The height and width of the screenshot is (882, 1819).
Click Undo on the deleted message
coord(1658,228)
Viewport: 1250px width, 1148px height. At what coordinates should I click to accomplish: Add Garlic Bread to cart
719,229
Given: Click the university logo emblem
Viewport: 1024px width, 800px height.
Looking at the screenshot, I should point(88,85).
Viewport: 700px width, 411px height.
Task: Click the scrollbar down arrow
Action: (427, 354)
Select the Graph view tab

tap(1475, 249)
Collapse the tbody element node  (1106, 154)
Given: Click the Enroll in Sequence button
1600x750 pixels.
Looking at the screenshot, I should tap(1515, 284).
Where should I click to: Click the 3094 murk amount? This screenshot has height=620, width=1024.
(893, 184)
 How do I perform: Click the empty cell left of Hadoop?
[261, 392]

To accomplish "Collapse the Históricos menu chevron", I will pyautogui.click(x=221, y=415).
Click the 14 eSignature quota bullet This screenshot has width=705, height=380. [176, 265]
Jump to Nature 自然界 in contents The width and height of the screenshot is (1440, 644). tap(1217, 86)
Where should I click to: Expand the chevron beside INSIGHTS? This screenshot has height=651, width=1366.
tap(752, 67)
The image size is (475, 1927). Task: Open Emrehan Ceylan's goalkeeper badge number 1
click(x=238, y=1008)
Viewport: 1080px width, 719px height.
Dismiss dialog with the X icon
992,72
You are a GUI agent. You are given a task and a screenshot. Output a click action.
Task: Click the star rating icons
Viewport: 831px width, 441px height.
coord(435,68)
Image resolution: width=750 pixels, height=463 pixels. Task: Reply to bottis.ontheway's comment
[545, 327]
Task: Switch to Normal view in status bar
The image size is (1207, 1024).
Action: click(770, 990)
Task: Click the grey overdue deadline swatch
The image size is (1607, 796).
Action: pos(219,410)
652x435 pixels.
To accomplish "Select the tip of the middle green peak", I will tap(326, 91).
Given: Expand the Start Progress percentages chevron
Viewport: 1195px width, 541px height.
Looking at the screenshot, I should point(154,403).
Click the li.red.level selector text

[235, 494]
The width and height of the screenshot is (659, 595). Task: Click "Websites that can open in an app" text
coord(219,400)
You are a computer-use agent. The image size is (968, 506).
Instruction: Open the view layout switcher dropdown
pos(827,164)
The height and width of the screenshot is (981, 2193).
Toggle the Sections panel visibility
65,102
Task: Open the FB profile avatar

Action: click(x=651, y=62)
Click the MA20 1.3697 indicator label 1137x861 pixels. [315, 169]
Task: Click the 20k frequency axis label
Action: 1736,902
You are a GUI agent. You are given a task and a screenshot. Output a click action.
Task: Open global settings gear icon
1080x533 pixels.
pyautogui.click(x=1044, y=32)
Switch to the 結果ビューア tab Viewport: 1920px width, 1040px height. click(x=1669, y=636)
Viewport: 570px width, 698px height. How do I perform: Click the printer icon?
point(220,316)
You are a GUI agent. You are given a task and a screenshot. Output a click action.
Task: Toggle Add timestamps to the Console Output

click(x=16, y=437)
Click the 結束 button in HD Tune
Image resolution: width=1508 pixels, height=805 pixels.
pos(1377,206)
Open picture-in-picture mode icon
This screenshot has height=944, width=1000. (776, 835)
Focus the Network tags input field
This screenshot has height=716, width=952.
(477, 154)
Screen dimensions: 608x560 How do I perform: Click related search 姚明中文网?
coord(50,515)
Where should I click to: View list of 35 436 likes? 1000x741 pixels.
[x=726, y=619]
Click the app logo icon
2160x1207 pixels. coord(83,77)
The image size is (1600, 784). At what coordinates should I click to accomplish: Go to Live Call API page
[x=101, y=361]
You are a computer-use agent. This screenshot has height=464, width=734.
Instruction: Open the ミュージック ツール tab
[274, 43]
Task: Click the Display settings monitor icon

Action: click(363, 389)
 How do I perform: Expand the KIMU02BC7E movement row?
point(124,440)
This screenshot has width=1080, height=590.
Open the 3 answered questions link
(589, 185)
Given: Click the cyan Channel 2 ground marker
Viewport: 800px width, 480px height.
^^^^^^^^^^^^^^^^
> Problem description: Arrange every line of the data above as a Markdown table with the columns Row and Data line, numbering the rows in order and omitting blank lines.

> The completed task:
| Row | Data line |
|---|---|
| 1 | The height and width of the screenshot is (882, 1819). |
| 2 | Click Undo on the deleted message |
| 3 | coord(1658,228) |
| 4 | Viewport: 1250px width, 1148px height. At what coordinates should I click to accomplish: Add Garlic Bread to cart |
| 5 | 719,229 |
| 6 | Given: Click the university logo emblem |
| 7 | Viewport: 1024px width, 800px height. |
| 8 | Looking at the screenshot, I should point(88,85). |
| 9 | Viewport: 700px width, 411px height. |
| 10 | Task: Click the scrollbar down arrow |
| 11 | Action: (427, 354) |
| 12 | Select the Graph view tab |
| 13 | tap(1475, 249) |
| 14 | Collapse the tbody element node  (1106, 154) |
| 15 | Given: Click the Enroll in Sequence button |
| 16 | 1600x750 pixels. |
| 17 | Looking at the screenshot, I should tap(1515, 284). |
| 18 | Where should I click to: Click the 3094 murk amount? This screenshot has height=620, width=1024. |
| 19 | (893, 184) |
| 20 |  How do I perform: Click the empty cell left of Hadoop? |
| 21 | [261, 392] |
| 22 | To accomplish "Collapse the Históricos menu chevron", I will pyautogui.click(x=221, y=415). |
| 23 | Click the 14 eSignature quota bullet This screenshot has width=705, height=380. [176, 265] |
| 24 | Jump to Nature 自然界 in contents The width and height of the screenshot is (1440, 644). tap(1217, 86) |
| 25 | Where should I click to: Expand the chevron beside INSIGHTS? This screenshot has height=651, width=1366. |
| 26 | tap(752, 67) |
| 27 | The image size is (475, 1927). Task: Open Emrehan Ceylan's goalkeeper badge number 1 |
| 28 | click(x=238, y=1008) |
| 29 | Viewport: 1080px width, 719px height. |
| 30 | Dismiss dialog with the X icon |
| 31 | 992,72 |
| 32 | You are a GUI agent. You are given a task and a screenshot. Output a click action. |
| 33 | Task: Click the star rating icons |
| 34 | Viewport: 831px width, 441px height. |
| 35 | coord(435,68) |
| 36 | Image resolution: width=750 pixels, height=463 pixels. Task: Reply to bottis.ontheway's comment |
| 37 | [545, 327] |
| 38 | Task: Switch to Normal view in status bar |
| 39 | The image size is (1207, 1024). |
| 40 | Action: click(770, 990) |
| 41 | Task: Click the grey overdue deadline swatch |
| 42 | The image size is (1607, 796). |
| 43 | Action: pos(219,410) |
| 44 | 652x435 pixels. |
| 45 | To accomplish "Select the tip of the middle green peak", I will tap(326, 91). |
| 46 | Given: Expand the Start Progress percentages chevron |
| 47 | Viewport: 1195px width, 541px height. |
| 48 | Looking at the screenshot, I should point(154,403). |
| 49 | Click the li.red.level selector text |
| 50 | [235, 494] |
| 51 | The width and height of the screenshot is (659, 595). Task: Click "Websites that can open in an app" text |
| 52 | coord(219,400) |
| 53 | You are a computer-use agent. The image size is (968, 506). |
| 54 | Instruction: Open the view layout switcher dropdown |
| 55 | pos(827,164) |
| 56 | The height and width of the screenshot is (981, 2193). |
| 57 | Toggle the Sections panel visibility |
| 58 | 65,102 |
| 59 | Task: Open the FB profile avatar |
| 60 | Action: click(x=651, y=62) |
| 61 | Click the MA20 1.3697 indicator label 1137x861 pixels. [315, 169] |
| 62 | Task: Click the 20k frequency axis label |
| 63 | Action: 1736,902 |
| 64 | You are a GUI agent. You are given a task and a screenshot. Output a click action. |
| 65 | Task: Open global settings gear icon |
| 66 | 1080x533 pixels. |
| 67 | pyautogui.click(x=1044, y=32) |
| 68 | Switch to the 結果ビューア tab Viewport: 1920px width, 1040px height. click(x=1669, y=636) |
| 69 | Viewport: 570px width, 698px height. How do I perform: Click the printer icon? |
| 70 | point(220,316) |
| 71 | You are a GUI agent. You are given a task and a screenshot. Output a click action. |
| 72 | Task: Toggle Add timestamps to the Console Output |
| 73 | click(x=16, y=437) |
| 74 | Click the 結束 button in HD Tune |
| 75 | Image resolution: width=1508 pixels, height=805 pixels. |
| 76 | pos(1377,206) |
| 77 | Open picture-in-picture mode icon |
| 78 | This screenshot has height=944, width=1000. (776, 835) |
| 79 | Focus the Network tags input field |
| 80 | This screenshot has height=716, width=952. |
| 81 | (477, 154) |
| 82 | Screen dimensions: 608x560 How do I perform: Click related search 姚明中文网? |
| 83 | coord(50,515) |
| 84 | Where should I click to: View list of 35 436 likes? 1000x741 pixels. |
| 85 | [x=726, y=619] |
| 86 | Click the app logo icon |
| 87 | 2160x1207 pixels. coord(83,77) |
| 88 | The image size is (1600, 784). At what coordinates should I click to accomplish: Go to Live Call API page |
| 89 | [x=101, y=361] |
| 90 | You are a computer-use agent. This screenshot has height=464, width=734. |
| 91 | Instruction: Open the ミュージック ツール tab |
| 92 | [274, 43] |
| 93 | Task: Click the Display settings monitor icon |
| 94 | Action: click(363, 389) |
| 95 |  How do I perform: Expand the KIMU02BC7E movement row? |
| 96 | point(124,440) |
| 97 | This screenshot has width=1080, height=590. |
| 98 | Open the 3 answered questions link |
| 99 | (589, 185) |
| 100 | Given: Click the cyan Channel 2 ground marker |
| 101 | Viewport: 800px width, 480px height. |